### [WORK ITEM]
Your task is to retype all of the records below with complete accuracy.

Extracted records:
-*-

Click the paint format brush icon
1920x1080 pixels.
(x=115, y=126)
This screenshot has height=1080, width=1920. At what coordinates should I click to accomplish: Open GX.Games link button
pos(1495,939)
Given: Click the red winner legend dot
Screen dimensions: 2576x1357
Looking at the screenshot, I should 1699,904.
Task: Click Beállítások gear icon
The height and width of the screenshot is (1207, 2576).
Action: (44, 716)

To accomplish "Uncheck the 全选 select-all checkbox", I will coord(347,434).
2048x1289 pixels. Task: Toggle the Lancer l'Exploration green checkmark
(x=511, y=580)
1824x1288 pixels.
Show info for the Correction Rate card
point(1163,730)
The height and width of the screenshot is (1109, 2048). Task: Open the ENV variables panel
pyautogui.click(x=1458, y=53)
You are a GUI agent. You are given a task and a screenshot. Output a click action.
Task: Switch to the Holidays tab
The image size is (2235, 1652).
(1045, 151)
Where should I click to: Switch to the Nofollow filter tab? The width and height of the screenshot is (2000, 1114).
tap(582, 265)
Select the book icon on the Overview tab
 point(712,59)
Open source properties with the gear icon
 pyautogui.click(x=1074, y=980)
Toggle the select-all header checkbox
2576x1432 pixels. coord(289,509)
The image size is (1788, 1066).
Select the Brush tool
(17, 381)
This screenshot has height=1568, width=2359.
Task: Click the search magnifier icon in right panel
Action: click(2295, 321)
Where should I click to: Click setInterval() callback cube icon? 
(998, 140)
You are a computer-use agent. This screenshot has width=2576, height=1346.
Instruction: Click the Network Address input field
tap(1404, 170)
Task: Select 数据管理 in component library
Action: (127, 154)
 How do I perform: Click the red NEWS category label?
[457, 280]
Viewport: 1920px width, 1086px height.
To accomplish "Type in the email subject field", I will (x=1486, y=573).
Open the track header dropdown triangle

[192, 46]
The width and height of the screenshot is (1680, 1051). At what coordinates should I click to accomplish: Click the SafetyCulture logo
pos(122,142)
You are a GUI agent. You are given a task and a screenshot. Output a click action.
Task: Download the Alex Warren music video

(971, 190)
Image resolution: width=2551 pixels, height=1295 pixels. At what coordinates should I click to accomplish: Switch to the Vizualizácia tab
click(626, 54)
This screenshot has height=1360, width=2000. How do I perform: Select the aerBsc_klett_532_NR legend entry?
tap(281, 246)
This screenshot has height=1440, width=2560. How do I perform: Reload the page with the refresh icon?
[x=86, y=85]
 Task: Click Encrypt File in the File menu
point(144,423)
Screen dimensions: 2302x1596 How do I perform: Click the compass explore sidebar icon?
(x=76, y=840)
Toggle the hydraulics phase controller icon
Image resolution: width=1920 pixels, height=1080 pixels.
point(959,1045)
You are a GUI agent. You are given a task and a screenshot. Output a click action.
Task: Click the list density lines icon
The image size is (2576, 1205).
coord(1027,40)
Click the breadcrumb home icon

-*-

### [EXERCISE RESPONSE]
Click the paint format brush icon
1920x1080 pixels.
(x=115, y=126)
This screenshot has height=1080, width=1920. At what coordinates should I click to accomplish: Open GX.Games link button
pos(1495,939)
Given: Click the red winner legend dot
Screen dimensions: 2576x1357
Looking at the screenshot, I should 1699,904.
Task: Click Beállítások gear icon
The height and width of the screenshot is (1207, 2576).
Action: (44, 716)

To accomplish "Uncheck the 全选 select-all checkbox", I will coord(347,434).
2048x1289 pixels. Task: Toggle the Lancer l'Exploration green checkmark
(x=511, y=580)
1824x1288 pixels.
Show info for the Correction Rate card
point(1163,730)
The height and width of the screenshot is (1109, 2048). Task: Open the ENV variables panel
pyautogui.click(x=1458, y=53)
You are a GUI agent. You are given a task and a screenshot. Output a click action.
Task: Switch to the Holidays tab
The image size is (2235, 1652).
(1045, 151)
Where should I click to: Switch to the Nofollow filter tab? The width and height of the screenshot is (2000, 1114).
tap(582, 265)
Select the book icon on the Overview tab
 point(712,59)
Open source properties with the gear icon
 pyautogui.click(x=1074, y=980)
Toggle the select-all header checkbox
2576x1432 pixels. coord(289,509)
The image size is (1788, 1066).
Select the Brush tool
(17, 381)
This screenshot has height=1568, width=2359.
Task: Click the search magnifier icon in right panel
Action: click(2295, 321)
Where should I click to: Click setInterval() callback cube icon? 
(998, 140)
You are a computer-use agent. This screenshot has width=2576, height=1346.
Instruction: Click the Network Address input field
tap(1404, 170)
Task: Select 数据管理 in component library
Action: (127, 154)
 How do I perform: Click the red NEWS category label?
[457, 280]
Viewport: 1920px width, 1086px height.
To accomplish "Type in the email subject field", I will (x=1486, y=573).
Open the track header dropdown triangle

[192, 46]
The width and height of the screenshot is (1680, 1051). At what coordinates should I click to accomplish: Click the SafetyCulture logo
pos(122,142)
You are a GUI agent. You are given a task and a screenshot. Output a click action.
Task: Download the Alex Warren music video

(971, 190)
Image resolution: width=2551 pixels, height=1295 pixels. At what coordinates should I click to accomplish: Switch to the Vizualizácia tab
click(626, 54)
This screenshot has height=1360, width=2000. How do I perform: Select the aerBsc_klett_532_NR legend entry?
tap(281, 246)
This screenshot has height=1440, width=2560. How do I perform: Reload the page with the refresh icon?
[x=86, y=85]
 Task: Click Encrypt File in the File menu
point(144,423)
Screen dimensions: 2302x1596 How do I perform: Click the compass explore sidebar icon?
(x=76, y=840)
Toggle the hydraulics phase controller icon
Image resolution: width=1920 pixels, height=1080 pixels.
point(959,1045)
You are a GUI agent. You are given a task and a screenshot. Output a click action.
Task: Click the list density lines icon
The image size is (2576, 1205).
coord(1027,40)
Click the breadcrumb home icon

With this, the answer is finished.